**Text provided**
If the results are compared with wines of different countries [2,39,40,41,42,43], one can observe high variances both for organic acids and for polyphenols. If the different grapes are grown in the countries characterized by different weather conditions, soil characteristics, and also viticultural practices, and the modifications in winemaking procedures are considered, these may be expected results. It would be unusual to expect a very strict concordance between the results obtained by other authors and those reported in the work developed here, since there are many variable conditions: Climate, vineyard, and chemical composition of the grape and soil; harvest; as well as the different winemaking techniques. The procedures with regard to isolation, maceration, and fermentation have an influence on the quality and composition of the final product, which may even differ from one batch to another [38].

2.4. Green Evaluation Assessment

With the growth of greener ideas, innovations in the minimization of techniques and reduction of solvent consumption and waste generation are taking place. Moreover, fewer and fewer derivatization processes are used. There is a general tendency to find appropriate techniques to determine analytes of interest without resorting to these processes that usually use large organic molecules as derivatizing agents. In this case, the derivation process could not be avoided. However, working with small volumes of reagents, only a few µL of these not so desired compounds was used. For this reason, both the technique applied here and some others reported in literature for organic acids and polyphenols determination were evaluated with available green assessment tools: Analytical Eco-Scale and GAPI index.

**Request A**
Reproduce the wine analysis text starting with "2.4. Green Evaluation" and going on through "and GAPI index.", replacing "solvent" with "reagent".
The records that follow are unrelated to the wine analysis text.

**Listed entries**
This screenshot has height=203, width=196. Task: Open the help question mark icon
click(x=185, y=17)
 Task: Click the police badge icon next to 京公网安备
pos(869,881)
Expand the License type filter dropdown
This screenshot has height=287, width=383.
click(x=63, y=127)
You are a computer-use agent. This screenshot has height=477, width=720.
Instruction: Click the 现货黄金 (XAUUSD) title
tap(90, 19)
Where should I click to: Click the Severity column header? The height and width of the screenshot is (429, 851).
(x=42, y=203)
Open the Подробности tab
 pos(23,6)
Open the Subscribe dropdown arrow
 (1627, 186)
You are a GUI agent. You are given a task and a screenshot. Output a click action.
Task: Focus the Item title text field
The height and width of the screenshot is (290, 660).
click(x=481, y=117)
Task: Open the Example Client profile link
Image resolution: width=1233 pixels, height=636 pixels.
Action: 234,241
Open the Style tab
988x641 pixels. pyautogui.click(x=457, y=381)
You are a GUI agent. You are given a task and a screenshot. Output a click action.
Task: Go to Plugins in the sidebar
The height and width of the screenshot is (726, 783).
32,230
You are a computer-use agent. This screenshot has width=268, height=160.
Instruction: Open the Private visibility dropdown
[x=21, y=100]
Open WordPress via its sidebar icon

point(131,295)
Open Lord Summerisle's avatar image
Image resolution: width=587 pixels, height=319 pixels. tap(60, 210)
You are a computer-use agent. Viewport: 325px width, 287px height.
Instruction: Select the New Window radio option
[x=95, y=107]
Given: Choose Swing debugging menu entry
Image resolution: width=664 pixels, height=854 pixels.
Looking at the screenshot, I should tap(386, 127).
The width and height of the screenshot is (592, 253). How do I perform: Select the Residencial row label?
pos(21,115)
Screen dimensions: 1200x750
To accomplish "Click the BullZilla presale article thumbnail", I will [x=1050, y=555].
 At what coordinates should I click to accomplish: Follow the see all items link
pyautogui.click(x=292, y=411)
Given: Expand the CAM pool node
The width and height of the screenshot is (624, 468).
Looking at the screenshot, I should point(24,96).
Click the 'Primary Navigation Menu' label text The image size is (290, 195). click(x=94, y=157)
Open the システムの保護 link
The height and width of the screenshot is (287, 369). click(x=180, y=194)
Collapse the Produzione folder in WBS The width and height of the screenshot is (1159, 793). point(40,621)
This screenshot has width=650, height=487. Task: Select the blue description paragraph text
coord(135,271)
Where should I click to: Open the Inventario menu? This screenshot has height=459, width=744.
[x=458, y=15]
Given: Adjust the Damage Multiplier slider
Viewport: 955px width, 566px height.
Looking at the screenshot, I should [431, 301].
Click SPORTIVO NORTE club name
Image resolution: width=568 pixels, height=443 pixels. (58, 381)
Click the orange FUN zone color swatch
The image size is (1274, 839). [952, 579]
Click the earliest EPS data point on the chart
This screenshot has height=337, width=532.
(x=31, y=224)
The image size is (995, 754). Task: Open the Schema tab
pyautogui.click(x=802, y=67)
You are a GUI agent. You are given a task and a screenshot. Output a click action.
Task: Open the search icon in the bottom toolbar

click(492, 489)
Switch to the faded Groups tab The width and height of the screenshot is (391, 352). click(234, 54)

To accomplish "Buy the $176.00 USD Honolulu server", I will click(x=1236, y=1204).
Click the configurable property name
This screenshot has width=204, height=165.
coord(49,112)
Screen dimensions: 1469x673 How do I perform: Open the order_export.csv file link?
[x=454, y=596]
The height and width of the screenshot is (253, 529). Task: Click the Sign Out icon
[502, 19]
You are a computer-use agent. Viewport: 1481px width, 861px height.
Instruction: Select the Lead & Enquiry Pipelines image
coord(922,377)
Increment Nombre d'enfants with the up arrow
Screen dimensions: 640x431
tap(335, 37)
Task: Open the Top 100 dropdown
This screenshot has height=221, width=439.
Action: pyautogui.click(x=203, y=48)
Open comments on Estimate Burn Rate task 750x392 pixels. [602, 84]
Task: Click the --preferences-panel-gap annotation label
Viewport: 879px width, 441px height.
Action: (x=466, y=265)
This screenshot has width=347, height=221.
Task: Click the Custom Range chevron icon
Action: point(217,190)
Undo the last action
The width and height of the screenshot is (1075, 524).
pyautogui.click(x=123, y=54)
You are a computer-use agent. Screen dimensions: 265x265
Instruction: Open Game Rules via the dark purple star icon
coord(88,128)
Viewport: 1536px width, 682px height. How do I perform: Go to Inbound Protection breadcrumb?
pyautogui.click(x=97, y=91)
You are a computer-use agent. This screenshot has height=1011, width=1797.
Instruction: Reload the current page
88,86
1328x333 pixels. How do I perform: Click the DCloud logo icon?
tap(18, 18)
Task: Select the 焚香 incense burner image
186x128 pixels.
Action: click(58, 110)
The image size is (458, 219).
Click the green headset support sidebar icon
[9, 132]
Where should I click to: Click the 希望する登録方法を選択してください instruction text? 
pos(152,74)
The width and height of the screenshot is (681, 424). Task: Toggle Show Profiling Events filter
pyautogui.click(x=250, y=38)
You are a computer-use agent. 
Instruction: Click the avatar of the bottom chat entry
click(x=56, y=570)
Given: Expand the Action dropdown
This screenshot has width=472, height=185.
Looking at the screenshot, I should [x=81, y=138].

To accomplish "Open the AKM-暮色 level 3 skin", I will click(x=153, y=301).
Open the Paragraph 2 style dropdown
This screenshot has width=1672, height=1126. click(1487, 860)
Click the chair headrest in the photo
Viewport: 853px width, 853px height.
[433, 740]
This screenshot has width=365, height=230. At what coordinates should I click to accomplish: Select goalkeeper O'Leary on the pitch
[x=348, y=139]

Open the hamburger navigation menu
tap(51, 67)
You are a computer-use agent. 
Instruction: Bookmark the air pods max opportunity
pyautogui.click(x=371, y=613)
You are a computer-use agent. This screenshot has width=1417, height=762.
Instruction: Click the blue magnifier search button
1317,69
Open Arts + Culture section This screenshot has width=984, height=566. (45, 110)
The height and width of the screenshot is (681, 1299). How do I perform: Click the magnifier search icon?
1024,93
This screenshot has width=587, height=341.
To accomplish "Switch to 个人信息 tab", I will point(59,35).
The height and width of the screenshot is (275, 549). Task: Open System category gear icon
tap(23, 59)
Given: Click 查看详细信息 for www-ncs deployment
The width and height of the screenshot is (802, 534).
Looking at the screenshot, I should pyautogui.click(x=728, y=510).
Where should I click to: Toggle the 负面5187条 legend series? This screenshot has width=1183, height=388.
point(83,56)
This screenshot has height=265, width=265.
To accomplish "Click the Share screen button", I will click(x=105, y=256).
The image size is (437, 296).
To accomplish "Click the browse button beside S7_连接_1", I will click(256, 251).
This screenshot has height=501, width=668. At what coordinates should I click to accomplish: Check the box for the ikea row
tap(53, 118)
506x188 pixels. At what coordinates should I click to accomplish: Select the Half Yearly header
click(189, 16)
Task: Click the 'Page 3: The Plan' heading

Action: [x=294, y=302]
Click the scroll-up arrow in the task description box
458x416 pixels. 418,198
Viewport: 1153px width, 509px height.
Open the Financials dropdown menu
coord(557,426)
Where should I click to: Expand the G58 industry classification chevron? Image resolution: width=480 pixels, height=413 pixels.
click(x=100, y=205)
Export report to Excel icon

**Request B**
Put the records, from their first line through the line with "Image resolution: width=587", into a Markdown table with the columns Row and Line, numbering each row and leaving out blank lines.

**Final answer A**
2.4. Green Evaluation Assessment

With the growth of greener ideas, innovations in the minimization of techniques and reduction of reagent consumption and waste generation are taking place. Moreover, fewer and fewer derivatization processes are used. There is a general tendency to find appropriate techniques to determine analytes of interest without resorting to these processes that usually use large organic molecules as derivatizing agents. In this case, the derivation process could not be avoided. However, working with small volumes of reagents, only a few µL of these not so desired compounds was used. For this reason, both the technique applied here and some others reported in literature for organic acids and polyphenols determination were evaluated with available green assessment tools: Analytical Eco-Scale and GAPI index.

**Final answer B**
| Row | Line |
|---|---|
| 1 | This screenshot has height=203, width=196. Task: Open the help question mark icon |
| 2 | click(x=185, y=17) |
| 3 |  Task: Click the police badge icon next to 京公网安备 |
| 4 | pos(869,881) |
| 5 | Expand the License type filter dropdown |
| 6 | This screenshot has height=287, width=383. |
| 7 | click(x=63, y=127) |
| 8 | You are a computer-use agent. This screenshot has height=477, width=720. |
| 9 | Instruction: Click the 现货黄金 (XAUUSD) title |
| 10 | tap(90, 19) |
| 11 | Where should I click to: Click the Severity column header? The height and width of the screenshot is (429, 851). |
| 12 | (x=42, y=203) |
| 13 | Open the Подробности tab |
| 14 |  pos(23,6) |
| 15 | Open the Subscribe dropdown arrow |
| 16 |  (1627, 186) |
| 17 | You are a GUI agent. You are given a task and a screenshot. Output a click action. |
| 18 | Task: Focus the Item title text field |
| 19 | The height and width of the screenshot is (290, 660). |
| 20 | click(x=481, y=117) |
| 21 | Task: Open the Example Client profile link |
| 22 | Image resolution: width=1233 pixels, height=636 pixels. |
| 23 | Action: 234,241 |
| 24 | Open the Style tab |
| 25 | 988x641 pixels. pyautogui.click(x=457, y=381) |
| 26 | You are a GUI agent. You are given a task and a screenshot. Output a click action. |
| 27 | Task: Go to Plugins in the sidebar |
| 28 | The height and width of the screenshot is (726, 783). |
| 29 | 32,230 |
| 30 | You are a computer-use agent. This screenshot has width=268, height=160. |
| 31 | Instruction: Open the Private visibility dropdown |
| 32 | [x=21, y=100] |
| 33 | Open WordPress via its sidebar icon |
| 34 | point(131,295) |
| 35 | Open Lord Summerisle's avatar image |
| 36 | Image resolution: width=587 pixels, height=319 pixels. tap(60, 210) |